Transverse impact behavior and residual axial compression characteristics of braided composite tubes: Experimental and numerical study

Abstract

In this study, transverse low-velocity impact response and residual axial compression behavior of braided composite tube with different ply number was investigated by experimental and numerical methods. The transverse low-velocity impact tests with 5.6 J energy were conducted on the composite tubes. The quasi-static axial compression performance of intact and pre-impacted tubes was compared to evaluate the effect of impact damage. A two-step finite element (FE) model was also established to reveal damage mechanisms of braided tube under impact loading and following axial compression. It was found that the wall thickness had a significant influence on the impact response. Obvious structural deformation occurred in 2-ply tube when subjected to impact loading, resulting in a large projected delamination area. In following axial compression process, the delamination failure significantly reduced the local compression stiffness and caused a structural instability, which led to a buckling failure mode.
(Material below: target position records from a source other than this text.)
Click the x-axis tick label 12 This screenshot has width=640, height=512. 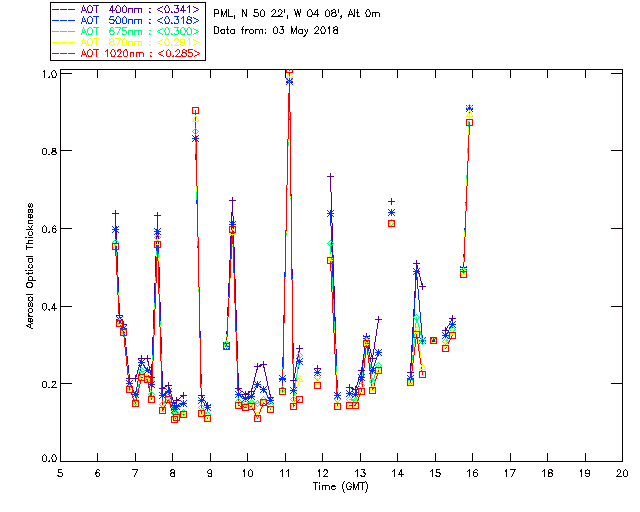(322, 475)
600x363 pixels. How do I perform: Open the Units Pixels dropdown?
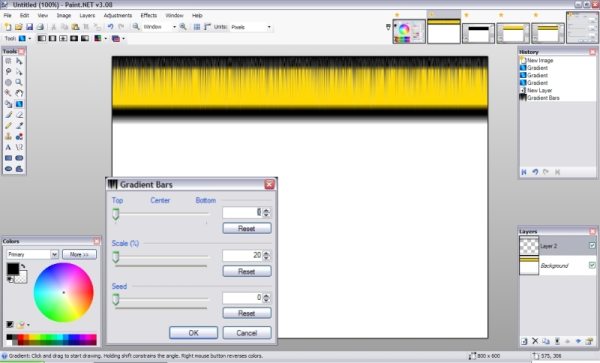tap(251, 27)
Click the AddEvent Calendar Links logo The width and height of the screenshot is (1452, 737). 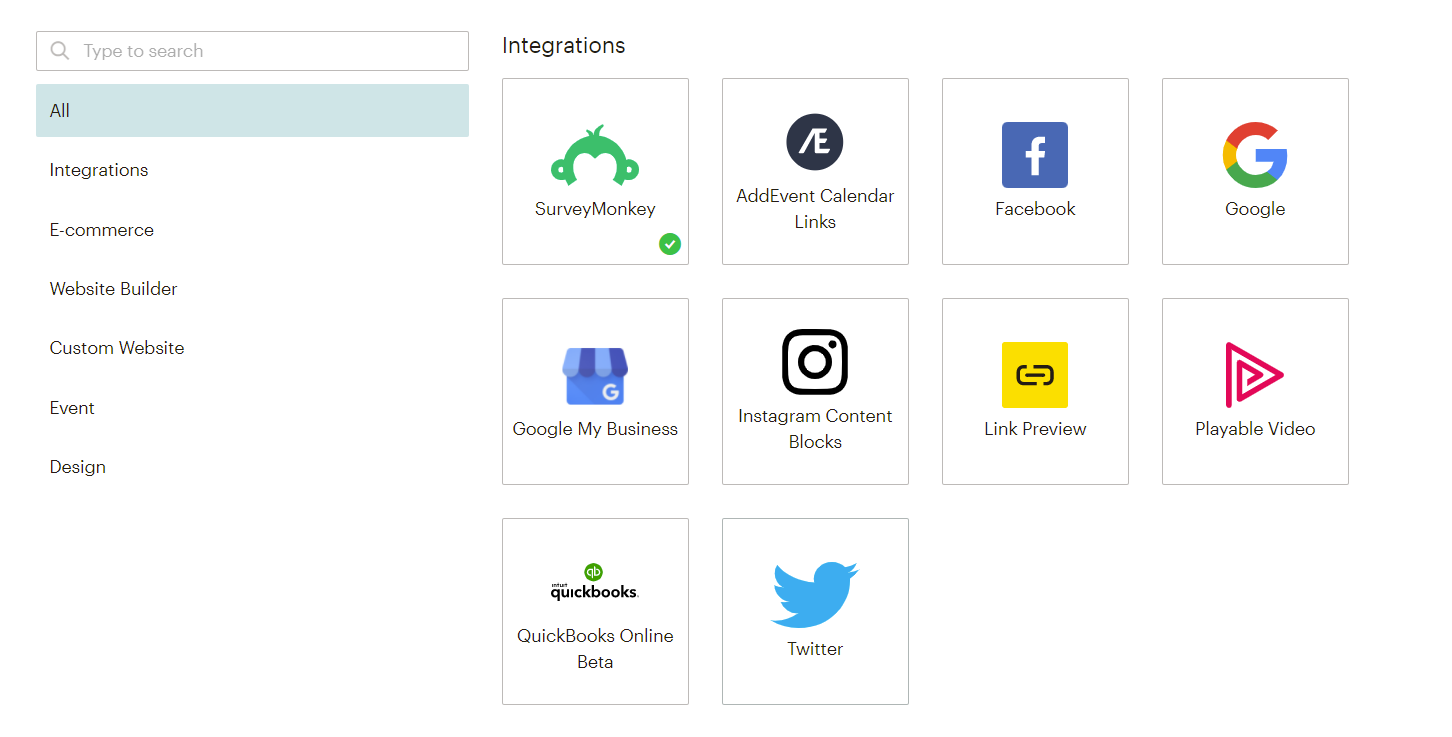click(815, 142)
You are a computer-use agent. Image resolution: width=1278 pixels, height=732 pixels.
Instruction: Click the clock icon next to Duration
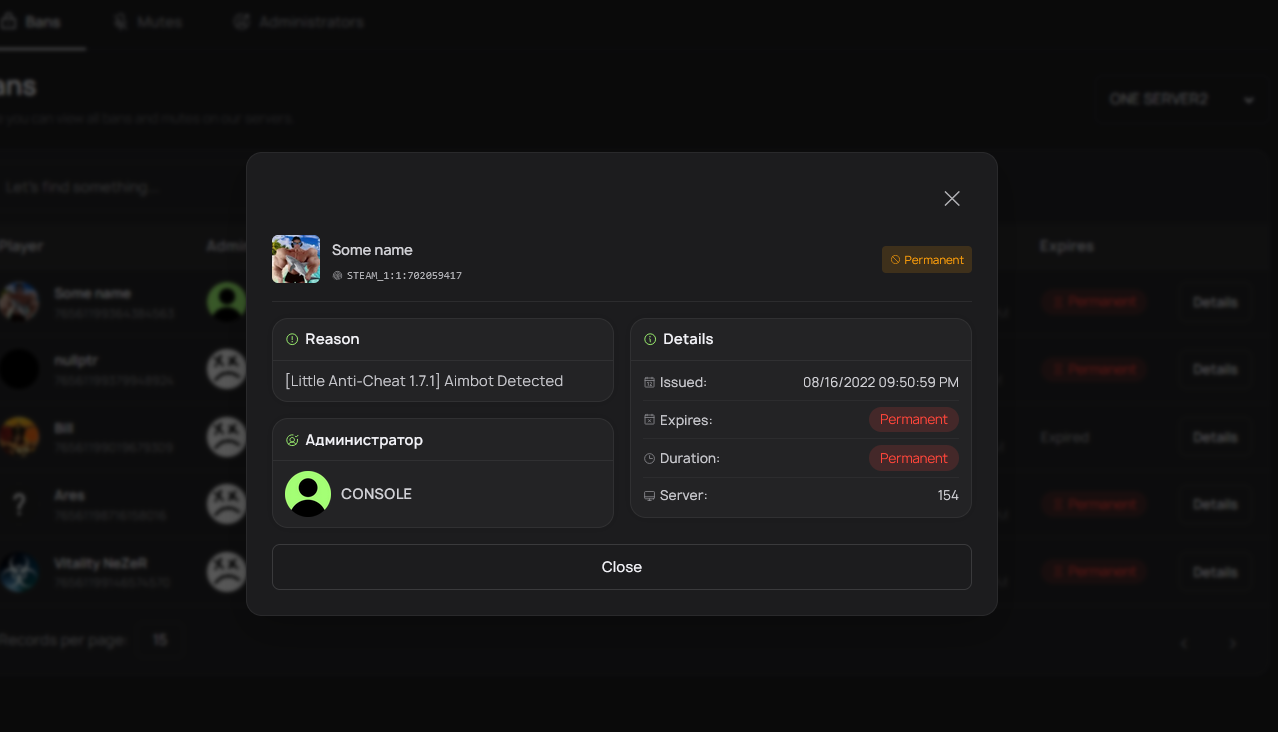pyautogui.click(x=649, y=458)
In contrast, increasing bending stiffness of 3 or 4-ply tube suppressed its structural deformation during impact, leading to a confined projected delamination area and therefore the buckling of tube wall was prevented effectively when subjected to axial compression. For all impacted tubes, the transition of failure mode from progressive folding mode in intact tube led to a lower energy absorption capacity per composite ply, especially for 2-ply tube.